It’s not Weakness, it’s Depression
I’m out of the loop on this one. Is depression taboo? Or is it “en vogue?” I’ve heard it’s “trendy.” (Really?) My doctor’s opinion: the social status of a depression diagnosis is generational…as in whether you’re Gen X or Gen Y. I’ll take her word for it. But here’s what I know:
If anyone I’m close to is depressed, it’s hidden pretty well.
And,
Depression is real.
Maybe it’s because my generation is “X,” or maybe it’s just me, but feeling “blue” is confusing. It’s a frustrating, unscalable boundary. As in: This can’t stop me, I’m too busy for this! But there you are. Depression is like an annoying younger sibling waving her hand in your face and she. won’t. stop. You can’t ignore it.

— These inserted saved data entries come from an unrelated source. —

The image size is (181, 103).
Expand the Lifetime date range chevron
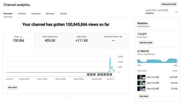pyautogui.click(x=176, y=12)
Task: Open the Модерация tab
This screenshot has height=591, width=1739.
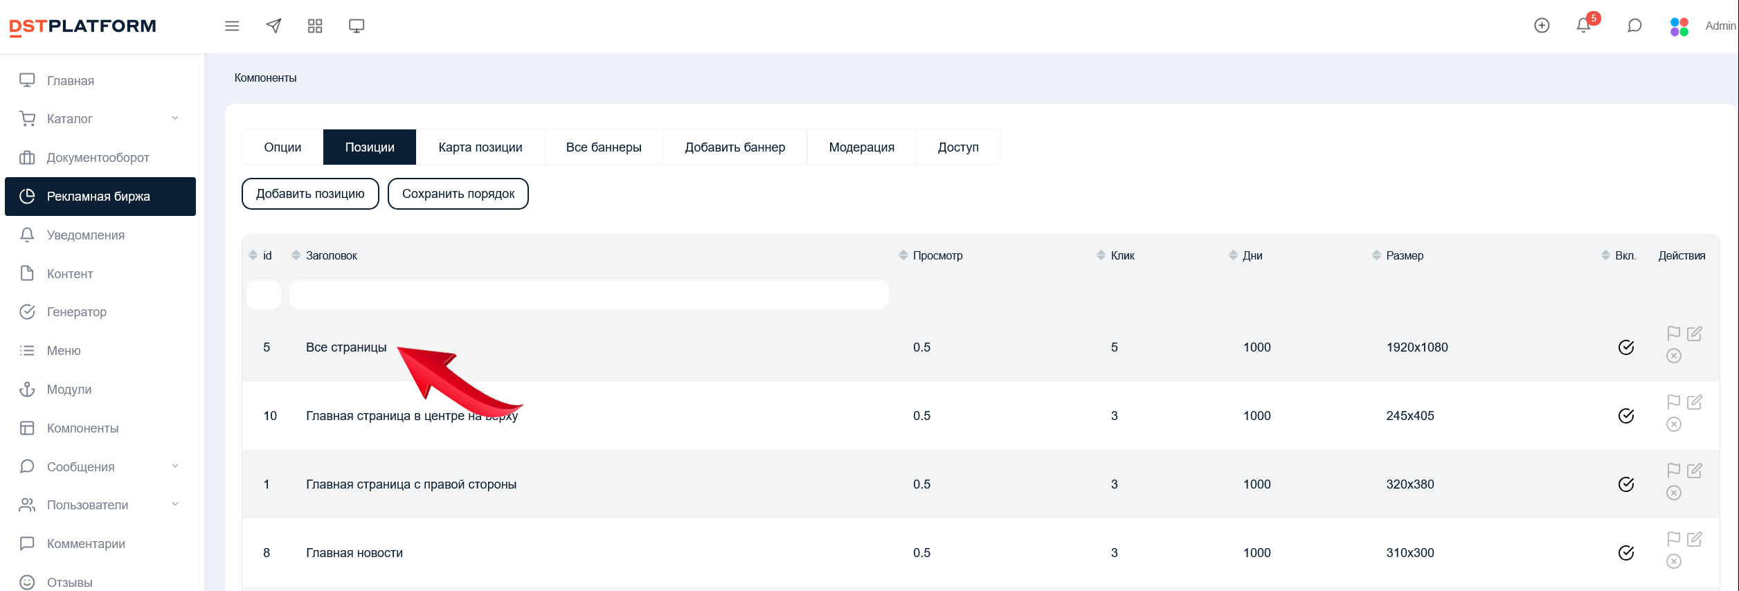Action: point(861,147)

Since depression is right there all the time, waving away (and there’s no time to mess with it), it’s better to focus on what it is not, instead of what it is. It’s not cancer. It’s not a heart attack. It’s not a loved one who is ill. That’s the silver lining, right? But here’s where things get confusing: it’s also not a broken leg.
So why can’t I get out of bed???
I saw lots of people with depressive symptoms when I worked as a physician assistant. All would fill out a questionnaire about how they were feeling, I’d sit and chat with them, and then I would have to decide whether or not to recommend medication. And to do this, I’d need to answer one very important question and that was whether this person was experiencing situational depression (then I’d prescribe counseling) or a major depressive episode (meds with counseling). We grieve when a loved one dies. Job loss, divorce, family illness…all cause sadness and hopelessness. It’s human to feel depressed at these times. But it’s when the stress from major life changes becomes protracted that major depression can occur.

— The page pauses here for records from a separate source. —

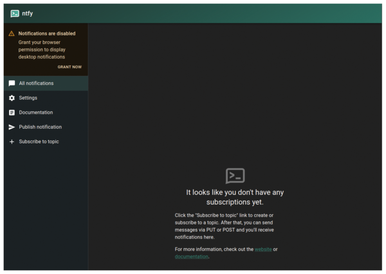Click the no subscriptions yet heading
The width and height of the screenshot is (386, 274).
coord(235,197)
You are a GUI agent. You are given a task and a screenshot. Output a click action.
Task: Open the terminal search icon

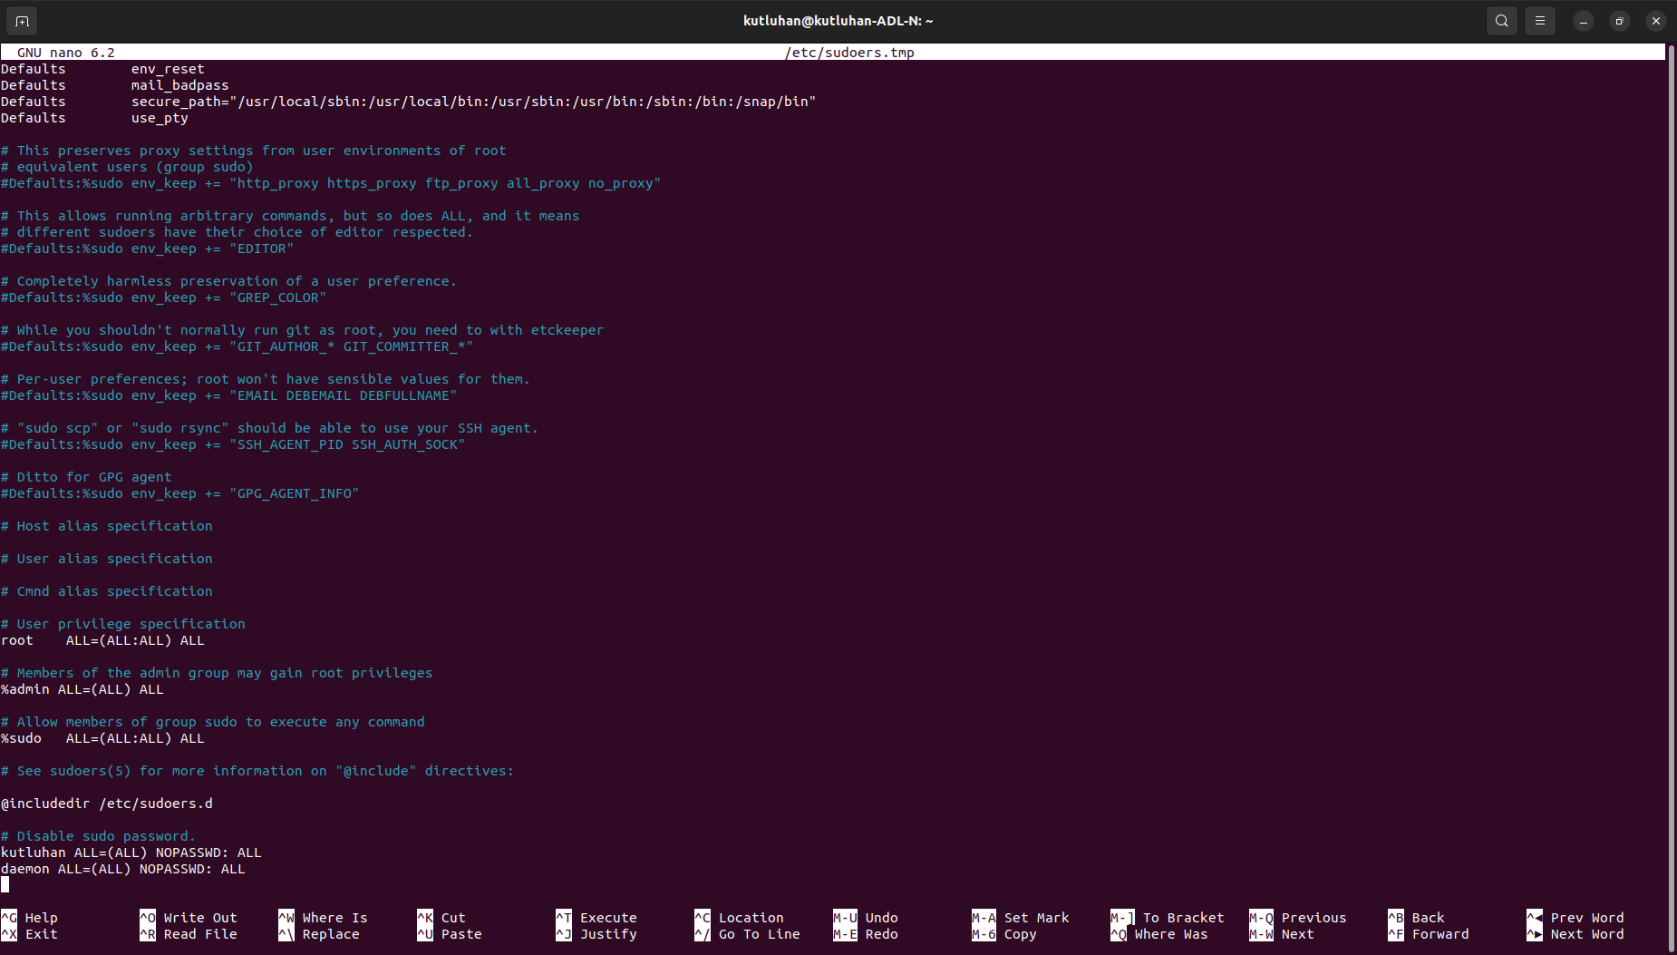tap(1501, 21)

Webmd.com explains it well in an article, “The Stress-Depression Connection.” Ongoing duress raises the blood level of the stress hormone cortisol and lowers the level of “feel-good” hormones dopamine and serotonin, thus feelings of chronic depression. So when a person struggles to cope with life, that very normal situational depression becomes something more.
And it sucks.
And it’s all too easy in the whirlwind of life to downplay those bad feelings. Instead, we “deal with it,” because we don’t have time to raise the white flag and admit we need help and also because, darn it, of course, that event is supposed to be hard and stressful. We decide to let things run their course. Only there is no finish line. And months later,
We still can’t get out of bed.
I mean, we do, because we have to. But the world seems fuzzy, out of focus. Dull. Colors are muted. Like being covered in a gauzy shroud. We can move but those movements are not as deliberate as we’d like. Our limbs are heavy. But we plod ahead.
This is not normal. This requires help. Explaining that it must be age, and that it must be related to early menopause because it seems worse “that time of the month” does not deter the doctor who has reviewed the mood questionnaire and says, “But you are talking about half your life!”
Ok, maybe there’s really something going on.
Depression is confusing because we let other stuff get in the way. No matter what the trend is, no matter what’s on the to-do list, no matter what family or friends may think, we must look inside ourselves, at how we feel. Last week I wrote about the importance of going with your gut.
Do that. Go with your gut. Seek help. Really.